Barr’s DOJ has abruptly given notice that Flynn, who previously served as Trump’s national security adviser, deserves to spend up to half a year behind bars.
As noted by the Associated Press, DOJ attorneys laid their reasoning out in a sentencing memo, arguing that Flynn was failing to take responsibility for his actions.
The timetable here is crucial.
Following the 2016 election, Flynn met with Russia’s Ambassador Sergey Kislyak about sanctions that the Obama administration had imposed. Then, Flynn served as a national security adviser for less than a month in 2017 before submitting his resignation in February of that year.
In January 2017, Flynn was interviewed about the meeting by now-fired FBI official Peter Strzok.
Strzok reported that Flynn made misleading statements, an offense to which he subsequently plead guilty.
The DOJ originally recommended that Flynn was eligible to bypass prison time because of his willingness to extensively cooperate with investigators, including former Special Counsel Robert Mueller’s Russia probe.
Now, the DOJ has taken issue with Flynn’s legal team’s attacks on the Mueller investigation in recent months.
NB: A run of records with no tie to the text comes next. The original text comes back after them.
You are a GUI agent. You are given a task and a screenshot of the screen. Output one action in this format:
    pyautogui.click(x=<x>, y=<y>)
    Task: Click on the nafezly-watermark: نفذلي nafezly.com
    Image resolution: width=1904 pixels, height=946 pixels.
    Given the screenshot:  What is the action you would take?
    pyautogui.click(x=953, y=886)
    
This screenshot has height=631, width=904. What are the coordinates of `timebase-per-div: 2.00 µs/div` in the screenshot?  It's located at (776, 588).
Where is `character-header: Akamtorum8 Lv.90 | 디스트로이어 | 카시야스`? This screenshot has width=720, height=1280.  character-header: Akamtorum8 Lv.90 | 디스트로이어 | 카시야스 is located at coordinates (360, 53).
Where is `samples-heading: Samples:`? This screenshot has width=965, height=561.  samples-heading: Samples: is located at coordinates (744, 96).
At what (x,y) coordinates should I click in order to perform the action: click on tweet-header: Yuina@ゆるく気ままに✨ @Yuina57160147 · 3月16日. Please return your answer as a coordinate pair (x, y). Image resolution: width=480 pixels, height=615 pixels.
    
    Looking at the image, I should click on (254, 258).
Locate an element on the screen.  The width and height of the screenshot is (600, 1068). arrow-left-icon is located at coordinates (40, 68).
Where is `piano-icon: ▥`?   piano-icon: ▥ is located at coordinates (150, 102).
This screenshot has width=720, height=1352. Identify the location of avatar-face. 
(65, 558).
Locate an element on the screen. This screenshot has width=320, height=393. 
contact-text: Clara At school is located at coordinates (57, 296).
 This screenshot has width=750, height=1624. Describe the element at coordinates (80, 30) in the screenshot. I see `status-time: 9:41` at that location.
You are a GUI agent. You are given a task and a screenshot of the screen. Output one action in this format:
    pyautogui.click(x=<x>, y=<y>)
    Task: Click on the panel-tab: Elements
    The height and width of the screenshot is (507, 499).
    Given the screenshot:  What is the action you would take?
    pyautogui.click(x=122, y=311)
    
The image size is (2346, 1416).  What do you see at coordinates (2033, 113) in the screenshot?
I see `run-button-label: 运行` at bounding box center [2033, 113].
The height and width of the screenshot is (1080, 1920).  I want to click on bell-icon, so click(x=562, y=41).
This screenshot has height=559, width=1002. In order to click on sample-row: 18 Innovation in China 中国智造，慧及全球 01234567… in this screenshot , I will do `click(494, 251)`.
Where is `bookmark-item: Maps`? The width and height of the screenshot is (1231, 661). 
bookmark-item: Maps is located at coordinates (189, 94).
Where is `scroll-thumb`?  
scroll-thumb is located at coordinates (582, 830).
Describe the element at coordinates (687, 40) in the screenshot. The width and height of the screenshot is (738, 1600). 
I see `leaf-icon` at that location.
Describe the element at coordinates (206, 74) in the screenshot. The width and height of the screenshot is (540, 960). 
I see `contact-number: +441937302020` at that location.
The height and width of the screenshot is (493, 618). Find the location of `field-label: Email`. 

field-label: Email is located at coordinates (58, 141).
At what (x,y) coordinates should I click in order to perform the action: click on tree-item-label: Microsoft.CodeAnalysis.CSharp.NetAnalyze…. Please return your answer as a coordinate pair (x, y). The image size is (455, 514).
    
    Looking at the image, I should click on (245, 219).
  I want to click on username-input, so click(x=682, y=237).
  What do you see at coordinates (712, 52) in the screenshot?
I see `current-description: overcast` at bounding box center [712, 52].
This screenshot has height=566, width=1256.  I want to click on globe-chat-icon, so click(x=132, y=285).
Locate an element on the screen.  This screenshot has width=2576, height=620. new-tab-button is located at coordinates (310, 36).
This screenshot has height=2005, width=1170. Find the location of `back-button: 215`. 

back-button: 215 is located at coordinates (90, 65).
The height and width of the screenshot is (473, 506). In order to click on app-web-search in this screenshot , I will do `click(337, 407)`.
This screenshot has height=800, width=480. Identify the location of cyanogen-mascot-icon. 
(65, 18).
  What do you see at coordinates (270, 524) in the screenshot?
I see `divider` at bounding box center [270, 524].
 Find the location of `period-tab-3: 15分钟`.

“Indeed, the government has reason to believe, through representations by the defendant’s counsel, that the defendant has retreated from his acceptance of responsibility in this case regarding his lies to the FBI,” prosecutors said when asking for a sentence of up to 6 months.
“For that reason,” the memo continues, “the government asks this Court to inquire of the defendant as to whether he maintains those apparent statements of innocence or whether he disavows them and fully accepts responsibility for his criminal conduct.”
In their sentencing memo, government lawyers say the interview between Flynn and Strzok was predicated on legitimate grounds.
There are countless issues surrounding Strzok, his role in the Russia probe, and this interview he had with Flynn.
Strzok served as the No. 2 counterintelligence analyst at the FBI before being fired from Mueller’s team after an internal probe found that he had sent hundreds of anti-Trump text messages to Lisa Page, a former lawyer at the FBI lawyer with whom he was having an affair.
In several of those messages to Page, Strzok called Trump supporters a bunch of ignorant hillbillies; spoke about an “insurance policy” in the case that Trump won the election; mentioned a “secret society” to unseat a duly elected president; and implied that he and others at the bureau would never let Trump be president.
Beyond that, Trump has subtly suggested that he is open to issuing a pardon for Flynn because he was treated “very unfair” in the Russia probe.
While speaking to reporters on Christmas Eve, the president expressed sympathy toward former associates Roger Stone and Flynn amid speculation over whether he might consider pardons in connection with the Russia investigation he calls a “witch hunt.”
“Am I going to pardon him? Well, I hadn’t thought of it,” Trump said. “I think it’s very tough what they did compared to what they do to other people on their side.”
Many are calling on Trump to pardon them all after he likely wins re-election in 2020.